1. **Format-Agnostic Input**: Automatically detect and parse diverse sequence formats via MIME-type inference.
2. **Streaming & Scalability**: Enable memory-efficient ingestion of large NGS datasets through chunked, concurrent parsing.
3. **Structured Output**: Support flexible export to FASTA/FASTQ, JSON, CSV, Newick, and taxonomy-aware formats.
4. **Interoperability**: Integrate seamlessly with OBITools4 abstractions (`obiseq.BioSequence`, `obiiter.IBioSequence`, `obitax.Taxon`).
5. **Extensibility**: Allow new readers/writers to be plugged in via functional interfaces and options.

---

## Public Functionalities (Grouped by Domain)

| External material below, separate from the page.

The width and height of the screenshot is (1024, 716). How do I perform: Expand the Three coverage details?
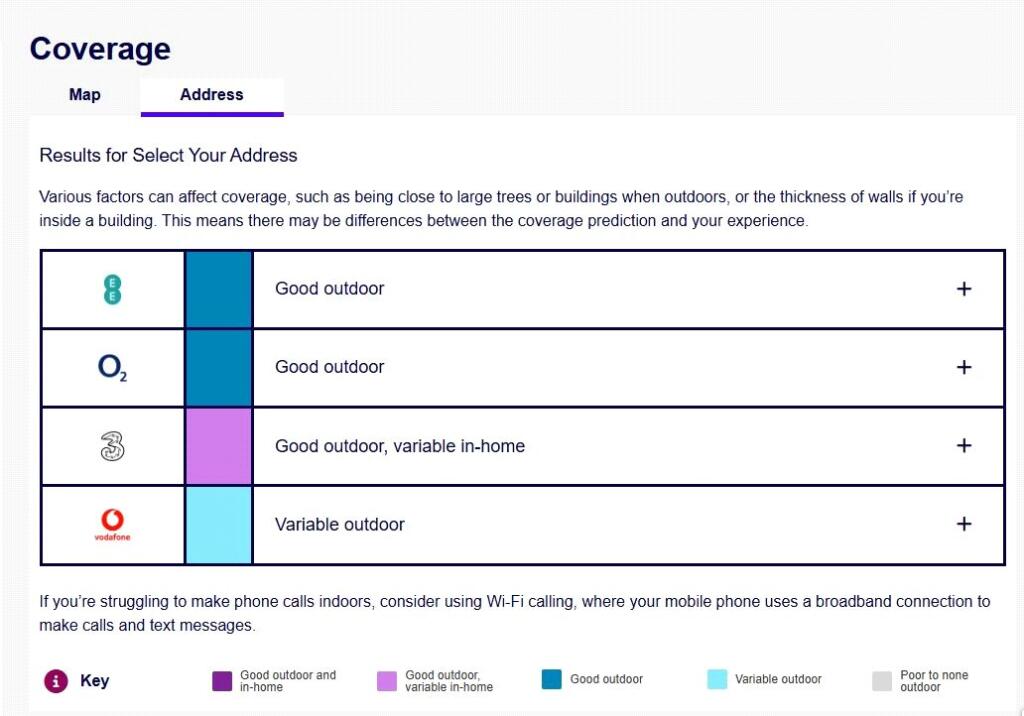964,446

### 📥 **Sequence Reading & Parsing**

| Function | Format(s) Supported |
|---------|---------------------|
| `ReadSequencesFromFile`, `ReadSequencesFromStdin` | Auto-detected (FASTA/FASTQ/EMBL/GenBank/EcoPCR/CSV) |
| `ReadFasta`, `ReadFastq` | FASTA, FASTQ (with rope/buffered variants) |
| `ReadEMBL`, `ReadGenbank` | EMBL, GenBank (rope-aware for large files) |
| `ReadCSV`, `ReadEcoPCR` | Tabular/amplicon outputs (e.g., EcoPCR v1/v2) |
| `LoadCSVTaxonomy`, `LoadNCBITaxDump` | Taxonomic data (CSV, NCBI dump dir/tar) |

- **Concurrent Parsing**: Configurable worker count (`OptionsParallelWorkers`) with ordered batch output.
- **Rope-Based Parsing**: Zero-copy parsing for large files (`FastaChunkParserRope`, `EmblChunkParserRope`).
- **Header Parsing**: JSON (`ParseFastSeqJsonHeader`) and legacy OBI-style (`ParseOBIFeatures`).
- **Quality Handling**: Phred offset adjustment, optional `U→T` conversion.

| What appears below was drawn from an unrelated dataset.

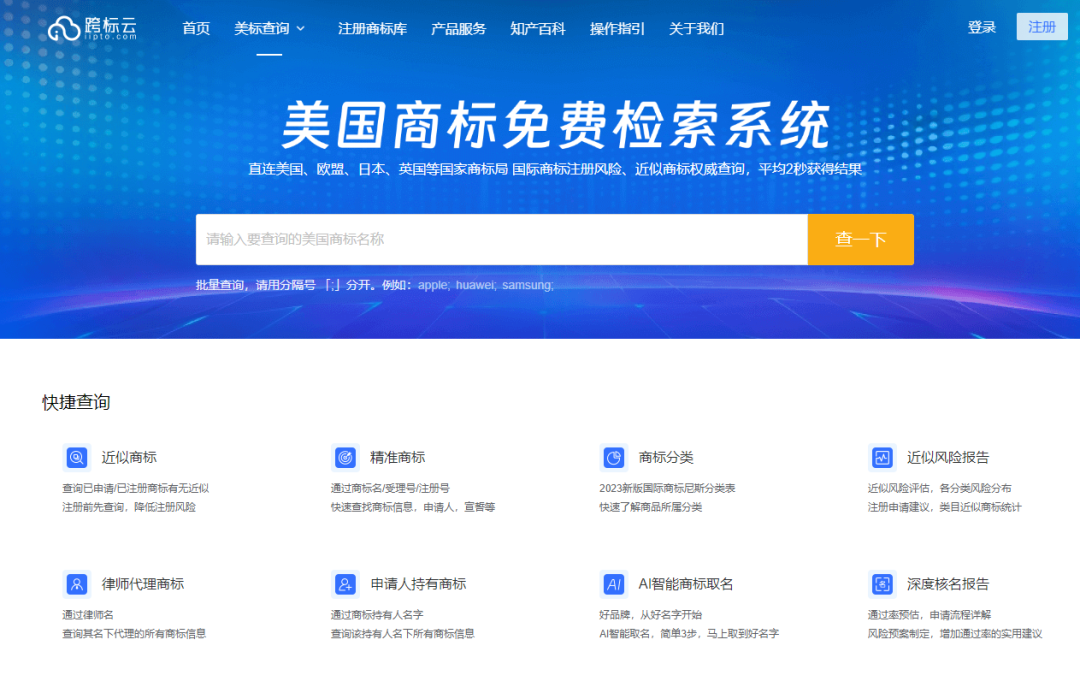Open the 首页 menu item
The height and width of the screenshot is (681, 1080).
click(196, 29)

### 📤 **Sequence Writing & Formatting**

| Function | Format(s) Supported |
|---------|---------------------|
| `WriteFasta`, `FormatFastq` | FASTA/FASTQ (single/batch, parallel I/O) |
| `WriteJSON` | Structured JSON with annotations (batched + ordered writes) |
| `FormatFastaBatch`, `WriteFastqToFile` | Optimized batch formatting with compression |
| `CSVTaxaIterator`, `CSVSequenceRecord` | Taxonomic/sequence CSV export (configurable columns) |
| `WriteNewick`, `Tree.Newick` | Taxonomy → Newick tree (with optional annotations) |

- **Compression Support**: Automatic gzip/bgzip via `obiutils.CompressStream`.
- **Paired-End Handling**: Split forward/reverse reads to separate files.
- **Ordered Output**: Preserves sequence order across parallel writes (`WriteFileChunk`).
- **Format-Aware Dispatching**: `WriteSequence()` auto-selects FASTQ/FASTA based on quality presence.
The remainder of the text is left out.